EXERCISE A
Extract from the text on a database of harassers the passage that begins at the words "Who gets to" and stops after the words "form of retribution)", copying it verbatim.

TEXT SHOWN
=====
Database of harassers

There are increasingly frequent proposals for a database of harassers, that is, some central storage of identifying information about people who perpetrate harassment of various kinds.

Database of what?

The proposal seems to be for a database in which one could query a name, a pseudonym, an IP address or other semi-identifying information and at least find out if this is a known harasser or abuser. At the extreme end of data provision, one would receive complete copies of the other reports and the name of the accused if known, or the entire database would be available for browsing.

Purpose of this page

This page is intended to be an overview of requirements for such a database, partly to discourage casual efforts. (Doing it badly is probably worse than not doing it at all.)

If you want to have a detailed discussion of such a database or start making specifications, please use Talk:Database of harassers instead.

Problems that need to be solved

This is a (possibly incomplete) list of problems that need to be considered before making such a database.

What good would it do?

What is the aim of the database?

to gather enough data to get the police to investigate a person seriously?
to identify harassers and abusers so that the geek community can shame them?
to identify harassers and abusers so that future victims can avoid them?
to help survivors understand what happened to them and build networks of supporters?

A concern with #1 and #2 is that the target communities, the police and geeks in general, have a massive resistance to acknowledging the seriousness of the problem and there's no special reason to think that more data will massively change things. #3 has the issue that it makes potential victims responsible for their own safety. #4 is a more understandable goal, but it's important to make sure the database actually meets that need.

Privacy issues

What information is stored about accuser and accused? How long is information stored for? Is it always public, never public, or public in some situations? How long is it public for? What happens in the event of someone recanting their report?

Leak and hack concerns

Such a database would be a major target for sophisticated hackers, both in order to destroy it and simply to have fun. If the database stores non-public information, what steps are taken to protect it from hacking? What about associated information, eg, the email archives of the sysadmins or project leads? They may need equally strong protection.

What about deliberate leaks by, eg, disaffected former staff or volunteers?

Who watches the watchers?

Who gets to access the database? What are these people like, why do people have a reason to trust them? What happens when a report against one of them is filed?

False reports

There are two possible types of malicious false reports:

false reports designed to smear a person (including as a form of retribution)
false reports designed to reduce the credibility of the database

While the rate of false reports of abuse is very overblown in popular discourse, false reports do occur and in a project of this size should be anticipated.

Separately, there's the issue of accusations of false reports, whether true or not, in order to defend an accused or generally smear the database.

Retribution

People naming harassers and accusers may be targeted by either that person or others for further abuse. But at the same time, publishing accusations against people while allowing their accuser to be anonymous is tricky ethically.

Legal issues

Incidents that involve the police and courts

If an incident is separately reported to police, how does the database deal with issues of, for example, contempt of court and restrictions on reporting during trial? Even if not covered by restrictions (due to, say, being not hosted in the same country), there is risk of prejudicing trials.
=====
EXERCISE MATERIALS
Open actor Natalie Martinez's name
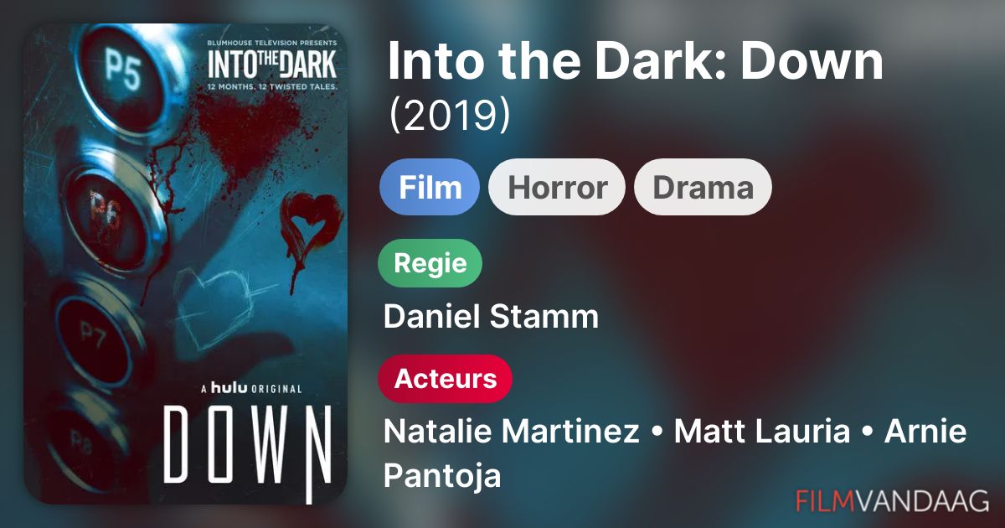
=====
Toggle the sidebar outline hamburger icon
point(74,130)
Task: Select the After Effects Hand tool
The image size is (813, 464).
=====
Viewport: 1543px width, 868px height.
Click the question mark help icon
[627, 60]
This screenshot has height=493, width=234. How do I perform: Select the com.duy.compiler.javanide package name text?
=====
EXERCISE B
From the records, give only the lines that begin at the line that has "Viewport: 1543px width, 868px height." and stop after the line that has "This screenshot has", replacing "help icon" with "support button" and keeping everything else unchanged.

ANSWER A
Who gets to access the database? What are these people like, why do people have a reason to trust them? What happens when a report against one of them is filed?

False reports

There are two possible types of malicious false reports:

false reports designed to smear a person (including as a form of retribution)

ANSWER B
Viewport: 1543px width, 868px height.
Click the question mark support button
[627, 60]
This screenshot has height=493, width=234. How do I perform: Select the com.duy.compiler.javanide package name text?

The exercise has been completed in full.